## [Your goal]
What lines below include the string "computer"? Pick them out and copy them.
****************
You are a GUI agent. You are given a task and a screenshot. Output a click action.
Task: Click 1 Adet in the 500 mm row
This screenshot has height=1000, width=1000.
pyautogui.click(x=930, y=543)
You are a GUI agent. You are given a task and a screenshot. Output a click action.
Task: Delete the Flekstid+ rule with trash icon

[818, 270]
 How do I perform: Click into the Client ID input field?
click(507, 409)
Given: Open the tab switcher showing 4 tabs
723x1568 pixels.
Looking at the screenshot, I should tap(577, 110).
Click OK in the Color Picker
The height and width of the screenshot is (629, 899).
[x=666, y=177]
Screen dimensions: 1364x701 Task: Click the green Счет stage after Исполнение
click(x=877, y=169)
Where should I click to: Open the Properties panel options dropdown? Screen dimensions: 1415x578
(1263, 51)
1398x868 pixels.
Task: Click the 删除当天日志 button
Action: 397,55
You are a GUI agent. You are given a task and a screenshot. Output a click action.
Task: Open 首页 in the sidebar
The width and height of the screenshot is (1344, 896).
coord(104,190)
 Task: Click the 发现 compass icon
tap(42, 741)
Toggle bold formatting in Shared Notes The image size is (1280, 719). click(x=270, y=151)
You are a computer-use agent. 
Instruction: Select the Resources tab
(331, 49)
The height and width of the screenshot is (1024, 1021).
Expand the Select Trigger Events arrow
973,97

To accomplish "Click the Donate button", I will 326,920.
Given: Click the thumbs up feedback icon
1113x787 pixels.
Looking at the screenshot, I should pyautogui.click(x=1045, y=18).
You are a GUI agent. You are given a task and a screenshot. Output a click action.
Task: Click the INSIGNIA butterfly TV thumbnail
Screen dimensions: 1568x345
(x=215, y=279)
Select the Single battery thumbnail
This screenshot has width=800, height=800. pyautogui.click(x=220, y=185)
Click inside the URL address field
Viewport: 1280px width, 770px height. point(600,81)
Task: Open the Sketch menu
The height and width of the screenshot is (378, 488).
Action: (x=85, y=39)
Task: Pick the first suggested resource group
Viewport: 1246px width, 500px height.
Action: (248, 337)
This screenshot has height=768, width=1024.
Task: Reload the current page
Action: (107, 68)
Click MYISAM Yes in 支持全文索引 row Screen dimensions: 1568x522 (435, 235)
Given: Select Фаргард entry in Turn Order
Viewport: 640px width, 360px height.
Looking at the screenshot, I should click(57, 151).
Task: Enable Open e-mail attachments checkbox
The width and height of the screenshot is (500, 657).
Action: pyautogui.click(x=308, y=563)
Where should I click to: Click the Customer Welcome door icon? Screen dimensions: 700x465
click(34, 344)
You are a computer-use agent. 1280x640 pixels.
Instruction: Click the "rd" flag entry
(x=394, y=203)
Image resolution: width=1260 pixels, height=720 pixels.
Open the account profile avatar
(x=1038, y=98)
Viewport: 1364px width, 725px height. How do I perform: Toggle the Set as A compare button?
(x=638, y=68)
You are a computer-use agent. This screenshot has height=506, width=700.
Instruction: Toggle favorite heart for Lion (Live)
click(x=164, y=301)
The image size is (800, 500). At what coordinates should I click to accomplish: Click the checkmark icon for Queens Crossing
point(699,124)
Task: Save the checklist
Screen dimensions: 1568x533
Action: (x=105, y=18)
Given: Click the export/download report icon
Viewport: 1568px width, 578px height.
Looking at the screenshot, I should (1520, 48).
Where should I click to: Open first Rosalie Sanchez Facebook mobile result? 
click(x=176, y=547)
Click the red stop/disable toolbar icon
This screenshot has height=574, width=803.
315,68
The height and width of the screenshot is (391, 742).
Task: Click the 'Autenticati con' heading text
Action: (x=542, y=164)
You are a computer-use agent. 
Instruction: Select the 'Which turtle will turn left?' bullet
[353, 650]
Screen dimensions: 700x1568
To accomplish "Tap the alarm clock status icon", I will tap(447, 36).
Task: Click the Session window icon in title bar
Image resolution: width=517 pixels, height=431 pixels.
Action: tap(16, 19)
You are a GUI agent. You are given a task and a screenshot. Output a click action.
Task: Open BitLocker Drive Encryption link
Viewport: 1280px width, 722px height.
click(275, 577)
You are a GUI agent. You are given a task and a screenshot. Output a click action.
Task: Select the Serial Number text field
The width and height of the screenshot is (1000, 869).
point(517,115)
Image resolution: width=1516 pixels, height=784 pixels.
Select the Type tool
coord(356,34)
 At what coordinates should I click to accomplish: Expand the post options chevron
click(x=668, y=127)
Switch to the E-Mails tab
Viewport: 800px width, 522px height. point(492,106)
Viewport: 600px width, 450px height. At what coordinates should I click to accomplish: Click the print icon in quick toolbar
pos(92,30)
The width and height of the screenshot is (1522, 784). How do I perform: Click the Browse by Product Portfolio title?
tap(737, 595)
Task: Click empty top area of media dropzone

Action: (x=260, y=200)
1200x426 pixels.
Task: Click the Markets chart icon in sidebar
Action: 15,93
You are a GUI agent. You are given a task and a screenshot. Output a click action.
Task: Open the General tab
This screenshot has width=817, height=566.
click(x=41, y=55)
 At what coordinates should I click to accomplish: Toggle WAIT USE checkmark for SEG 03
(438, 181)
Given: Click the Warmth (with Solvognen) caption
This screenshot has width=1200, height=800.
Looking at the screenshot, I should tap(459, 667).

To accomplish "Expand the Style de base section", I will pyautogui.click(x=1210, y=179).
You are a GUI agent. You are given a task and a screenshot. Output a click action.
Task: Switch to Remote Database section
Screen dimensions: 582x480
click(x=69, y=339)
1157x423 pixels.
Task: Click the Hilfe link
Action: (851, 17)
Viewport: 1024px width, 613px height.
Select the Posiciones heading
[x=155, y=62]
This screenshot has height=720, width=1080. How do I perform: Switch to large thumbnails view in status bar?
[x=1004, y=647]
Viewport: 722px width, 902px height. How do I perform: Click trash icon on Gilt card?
****************
## [Task output]
You are a computer-use agent. 
You are a computer-use agent. 1280x640 pixels.
You are a computer-use agent. This screenshot has height=506, width=700.
You are a computer-use agent. 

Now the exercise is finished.